Vlaamse Overheid
Subsidies erosiebestrijdingsmaatregelen gemeenten
Op initiatief van Kris PEETERS, Vlaams minister van Openbare Werken, Energie, Leefmilieu en Natuur keurde de Vlaamse Regering vandaag een besluit goed tot wijziging van het besluit van de Vlaamse Regering van 7 december 2001 betreffende de subsidiëring van de kleinschalige erosiebestrijdingsmaatregelen van gemeenten. Door deze wijziging kan een gemeente ook een subsidie krijgen voor erosiebestrijdingswerken op het grondgebied van een aanpalende gemeente. Dit heeft als doel de gemeentegrensoverschrijdende aanpak van erosiebestrijding te vereenvoudigen en te stimuleren.
Kleinschalige erosiebestrijdingsmaatregelen zijn brongericht. Ze focussen op het afremmen of opvangen van het oppervlakkig afstromend water op de percelen enerzijds of zo snel mogelijk na het verlaten van de percelen anderzijds. Er worden bij voorkeur maatregelen genomen binnen talrijke kleine, hoog gelegen knelpuntgebieden, om te voorkomen dat de erosie in één groot knelpuntgebied een grote omvang kan krijgen. Per knelpuntgebied volstaan vaak maatregelen op het grondgebied van één gemeente.

- Gegeven rijen -

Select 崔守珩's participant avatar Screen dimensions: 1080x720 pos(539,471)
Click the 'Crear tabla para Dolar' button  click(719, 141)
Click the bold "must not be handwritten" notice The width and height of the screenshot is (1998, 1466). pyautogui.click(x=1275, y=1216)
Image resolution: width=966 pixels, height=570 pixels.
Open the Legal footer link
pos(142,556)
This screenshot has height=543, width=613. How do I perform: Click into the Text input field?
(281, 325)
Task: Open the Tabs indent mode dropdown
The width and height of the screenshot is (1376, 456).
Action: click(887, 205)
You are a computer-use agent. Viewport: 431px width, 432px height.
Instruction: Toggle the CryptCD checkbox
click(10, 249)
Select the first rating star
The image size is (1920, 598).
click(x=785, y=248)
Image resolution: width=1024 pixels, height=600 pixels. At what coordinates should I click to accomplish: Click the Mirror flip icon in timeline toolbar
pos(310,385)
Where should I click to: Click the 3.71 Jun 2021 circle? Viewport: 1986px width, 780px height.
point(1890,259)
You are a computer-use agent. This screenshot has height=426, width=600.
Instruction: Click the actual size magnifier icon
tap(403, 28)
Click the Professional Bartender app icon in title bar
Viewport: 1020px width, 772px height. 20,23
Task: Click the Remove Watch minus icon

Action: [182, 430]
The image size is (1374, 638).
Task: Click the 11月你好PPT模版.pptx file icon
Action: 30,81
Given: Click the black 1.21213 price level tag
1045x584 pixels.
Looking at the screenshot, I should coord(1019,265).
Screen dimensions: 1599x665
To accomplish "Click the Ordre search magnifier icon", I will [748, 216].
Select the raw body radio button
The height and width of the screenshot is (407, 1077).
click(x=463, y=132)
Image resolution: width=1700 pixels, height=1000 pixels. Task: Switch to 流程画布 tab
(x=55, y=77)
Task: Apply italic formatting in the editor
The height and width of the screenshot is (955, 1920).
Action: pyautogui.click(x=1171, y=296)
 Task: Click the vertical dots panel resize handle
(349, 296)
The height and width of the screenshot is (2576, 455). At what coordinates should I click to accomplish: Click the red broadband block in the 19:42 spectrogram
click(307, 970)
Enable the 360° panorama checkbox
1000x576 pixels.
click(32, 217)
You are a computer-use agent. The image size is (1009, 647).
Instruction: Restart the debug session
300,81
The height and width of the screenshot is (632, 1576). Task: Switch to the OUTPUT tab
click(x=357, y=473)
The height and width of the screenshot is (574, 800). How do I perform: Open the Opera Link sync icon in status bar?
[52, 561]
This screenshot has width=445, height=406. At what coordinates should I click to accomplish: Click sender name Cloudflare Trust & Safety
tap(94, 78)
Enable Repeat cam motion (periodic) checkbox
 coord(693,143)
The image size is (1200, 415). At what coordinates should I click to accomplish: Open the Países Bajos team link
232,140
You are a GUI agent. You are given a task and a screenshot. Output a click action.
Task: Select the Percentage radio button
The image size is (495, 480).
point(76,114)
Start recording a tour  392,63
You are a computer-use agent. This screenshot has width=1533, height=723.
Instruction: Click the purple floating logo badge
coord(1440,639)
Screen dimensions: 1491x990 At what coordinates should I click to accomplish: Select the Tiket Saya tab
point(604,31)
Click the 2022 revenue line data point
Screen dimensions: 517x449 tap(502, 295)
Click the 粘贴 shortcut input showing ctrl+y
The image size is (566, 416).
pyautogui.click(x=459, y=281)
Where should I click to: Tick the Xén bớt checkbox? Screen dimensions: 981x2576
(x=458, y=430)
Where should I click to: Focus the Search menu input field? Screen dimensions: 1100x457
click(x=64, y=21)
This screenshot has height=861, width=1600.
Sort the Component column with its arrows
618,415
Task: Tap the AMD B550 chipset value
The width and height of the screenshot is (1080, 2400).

- Opgaven -
a. Vertaal deze zin uit het fragment over erosiebestrijding in het Engels: "Per knelpuntgebied volstaan vaak maatregelen op het grondgebied van één gemeente."
b. Herhaal alstublieft letterlijk een stuk uit het fragment over erosiebestrijding: begin bij de woorden "Kleinschalige erosiebestrijdingsmaatregelen zijn" en stop na "van één gemeente.".
De rijen spelen hierbij geen rol.

- Antwoorden -
a. For each problem area, measures on the territory of a single municipality are often sufficient.

b.
Kleinschalige erosiebestrijdingsmaatregelen zijn brongericht. Ze focussen op het afremmen of opvangen van het oppervlakkig afstromend water op de percelen enerzijds of zo snel mogelijk na het verlaten van de percelen anderzijds. Er worden bij voorkeur maatregelen genomen binnen talrijke kleine, hoog gelegen knelpuntgebieden, om te voorkomen dat de erosie in één groot knelpuntgebied een grote omvang kan krijgen. Per knelpuntgebied volstaan vaak maatregelen op het grondgebied van één gemeente.